Niger soldiers go on state TV to confirm coup
# 19 February 2010 02:03 (UTC +04:00)
Baku – APA. Renegade soldiers in armored vehicles stormed Niger’s presidential palace with a hail of gunfire in broad daylight Thursday, kidnapping the country’s strongman president and then appearing on state television to declare they staged a successful coup, APA reports citing “Associated Press.”

The soldiers also said on state TV that the country’s constitution had been suspended and all its institutions dissolved. The spokesman for the soldiers said the country is now being led by the Supreme Council for the Restoration of Democracy. He asked citizens and the international community to have faith in their ideals which "could turn Niger into an example of democracy and of good governance."

Smoke rose from the white-hued multistory palace complex and the echo of machine-gunfire for at least two hours sent frightened residents running for cover, emptying the desert country’s downtown boulevards at midday.

Traore Amadou, a local journalist who was in the presidency when the shooting began, said President Mamadou Tandja was kidnapped by mutinous troops.

French radio station Radio France Internationale reported that the soldiers burst in and neutralized the presidential guard before entering the room where Tandja was holding a Cabinet meeting.
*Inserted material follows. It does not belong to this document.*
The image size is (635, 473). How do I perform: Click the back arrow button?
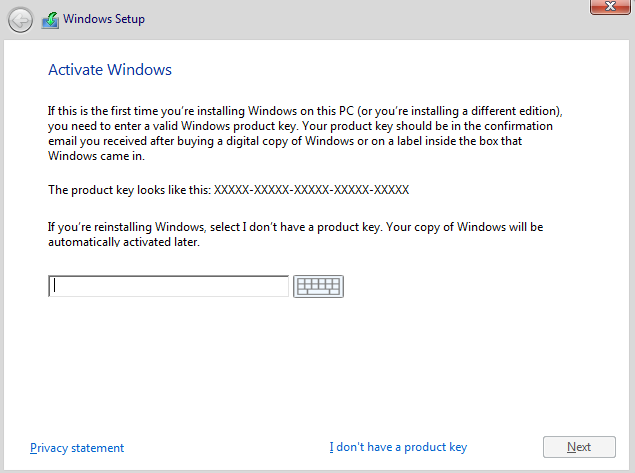point(20,19)
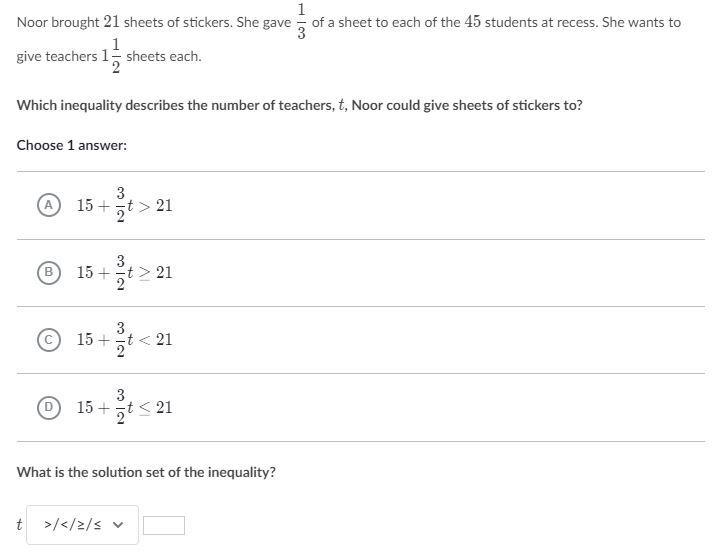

They politely escorted him outside to a waiting car which drove him toward a military camp on the outskirts of the capital. His whereabouts remained unknown hours later when the soldiers took to the airwaves to announce the coup.

"Armored vehicles came into the palace and began shooting at the building," said Moussa Mounkaila, a palace driver. He said the mutinous troops had come from a military barracks at Tondibia, about seven miles (12 kilometers) west of the capital. Mounkaila said he saw some smoke rising from the damaged presidency before he jumped over a wall and fled.

Tandja had just gathered government ministers for a Cabinet meeting when the gunfire erupted outside.

Niger is ranked at the bottom on the U.N.’s worldwide human development index and has an astounding 70 percent illiteracy rate. The nation on the Sahara’s southern edge has been perpetually battered by drought and desertification.